CFS initially alleged jurisdiction under several subdivisions of Welfare and Institutions Code section 300, including serious physical harm and failure to protect. The minors’ counsel later moved to add allegations under section 300, subdivision (e) — a provision that permits juvenile courts to assert jurisdiction over a child “under five years of age” who “has suffered severe physical abuse.” By the time the contested jurisdiction hearing took place in late April 2025, A.T. had turned five years old and R.T. was six.

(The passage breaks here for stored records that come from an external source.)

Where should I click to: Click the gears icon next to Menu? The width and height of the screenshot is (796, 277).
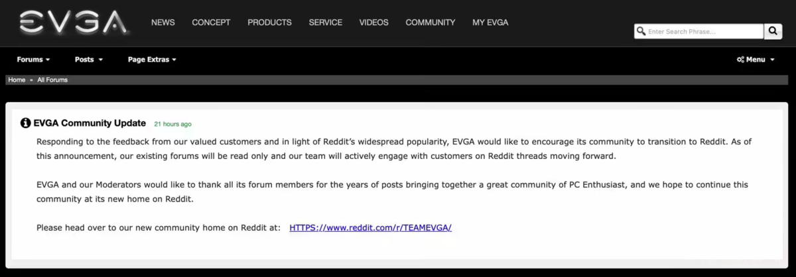coord(740,60)
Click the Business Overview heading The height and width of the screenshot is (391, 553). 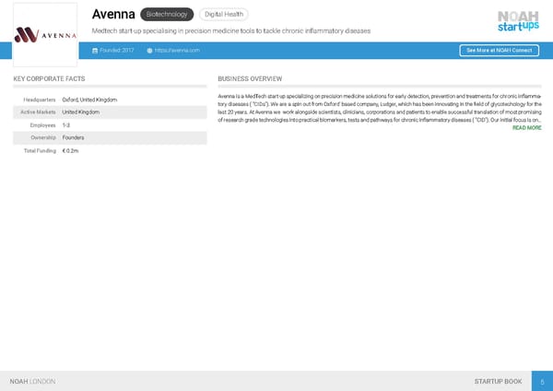click(250, 79)
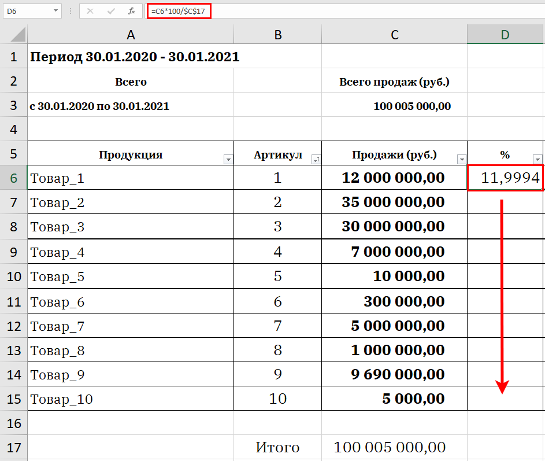Click the Cancel X icon in formula bar

(90, 11)

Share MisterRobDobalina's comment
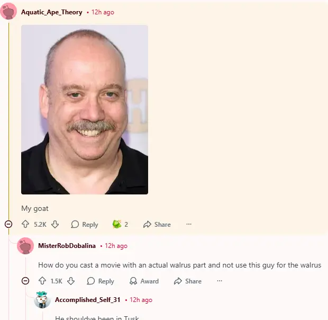tap(188, 281)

The juvenile court sustained the section 300(e) allegations as to both children, along with nearly all other allegations. The guardian appealed, challenging only the section 300(e) findings.
The Court’s Holding
The Court of Appeal reversed the section 300(e) findings as to both children. As to R.T., all parties agreed — and the court confirmed — that she did not suffer severe physical abuse, so the subdivision simply did not apply to her.

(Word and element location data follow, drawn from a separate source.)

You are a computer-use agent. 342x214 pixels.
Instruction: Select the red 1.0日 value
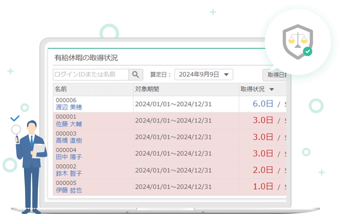(x=263, y=186)
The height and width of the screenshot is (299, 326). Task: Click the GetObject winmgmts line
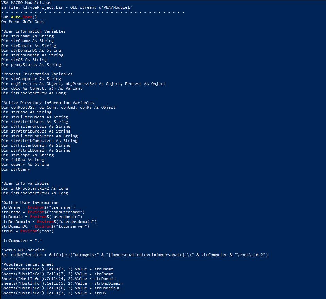tap(134, 255)
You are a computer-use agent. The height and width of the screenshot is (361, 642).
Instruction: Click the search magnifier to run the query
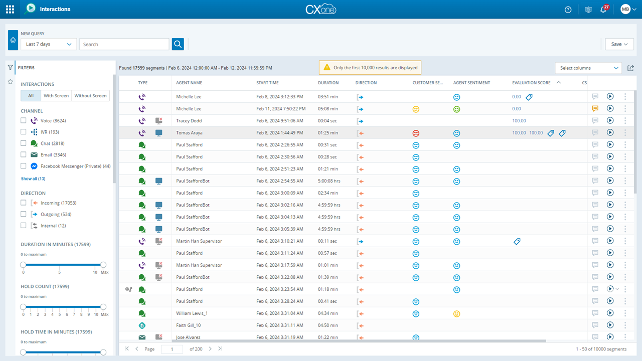coord(178,44)
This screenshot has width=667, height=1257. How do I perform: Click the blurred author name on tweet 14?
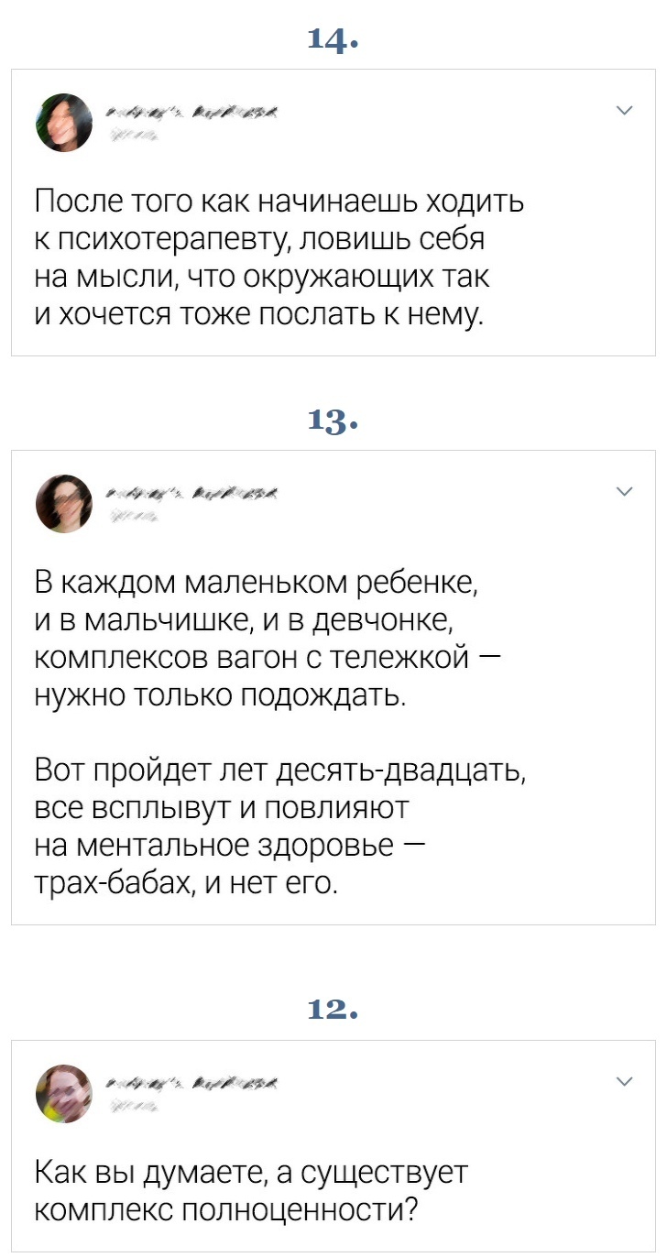pyautogui.click(x=193, y=113)
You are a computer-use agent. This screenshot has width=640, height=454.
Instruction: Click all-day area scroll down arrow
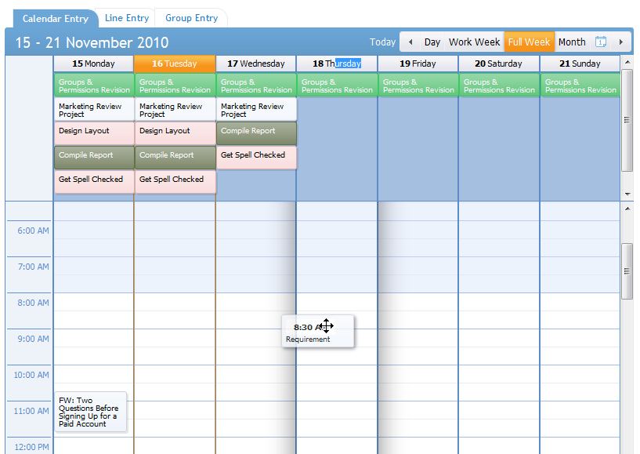pos(627,194)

The central legal question concerned A.T.: Does section 300(e) apply when a child was under five at the time of the abuse but had turned five by the jurisdiction hearing? The court held it does not. Parsing the statutory language — “[t]he child is under five years of age” — the court concluded the present-tense phrasing means the child must be under five at the time the court adjudicates jurisdiction. Had the Legislature intended the statute to reach children who were under five when the abuse occurred, it could have said so, as it has done in other dependency statutes that key on a child’s age “on the date of the initial removal.”
The court further reasoned that the Legislature designed section 300(e) as an enhanced jurisdictional basis — one that creates a presumption that the child cannot safely remain in the home and allows the court to bypass reunification services. These heightened consequences reflect a legislative judgment that severe physical abuse of a very young child inherently raises safety concerns, but those concerns are not automatically present once the child ages out of the under-five window. Other jurisdictional grounds, such as serious physical harm under subdivisions (a) and (b), remain available regardless of the child’s age.
Key Takeaways
- Under Welfare and Institutions Code section 300(e), the child must be under five years old at the time of the jurisdiction hearing — not merely at the time the abuse occurred — for the juvenile court to assert jurisdiction under that subdivision.
- The ruling does not leave abused children unprotected: CFS successfully sustained multiple other jurisdictional findings under subdivisions (a), (b), (g), and (j) that were not challenged on appeal. The practical effect is that the enhanced consequences tied specifically to a section 300(e) finding — including bypassing reunification services — are unavailable once the child turns five.
- Dependency practitioners handling cases with delayed jurisdiction hearings should be aware that the clock runs on section 300(e) eligibility, and should ensure that alternative bases for jurisdiction are adequately pleaded from the outset.
Why It Matters
This decision provides the first clear appellate guidance on a timing question that arises whenever dependency proceedings are delayed — a common occurrence in overburdened juvenile courts. The ruling is significant for county counsel offices and children’s attorneys because section 300(e) carries uniquely powerful consequences: a true finding under that subdivision is prima facie evidence that the child cannot safely remain in the home and, if proved by clear and convincing evidence, allows the court to deny reunification services entirely. Losing access to that tool simply because a hearing was delayed past a child’s fifth birthday creates a practical incentive to expedite jurisdiction hearings in severe abuse cases involving young children.
The opinion also illustrates the Court of Appeal’s willingness to exercise discretionary review of moot jurisdictional findings when the findings involve “particularly pernicious or stigmatizing conduct” — here, allegations of intentionally starving a child. For California juvenile dependency litigators, this reinforces that even technically moot challenges to severe allegations can proceed on appeal.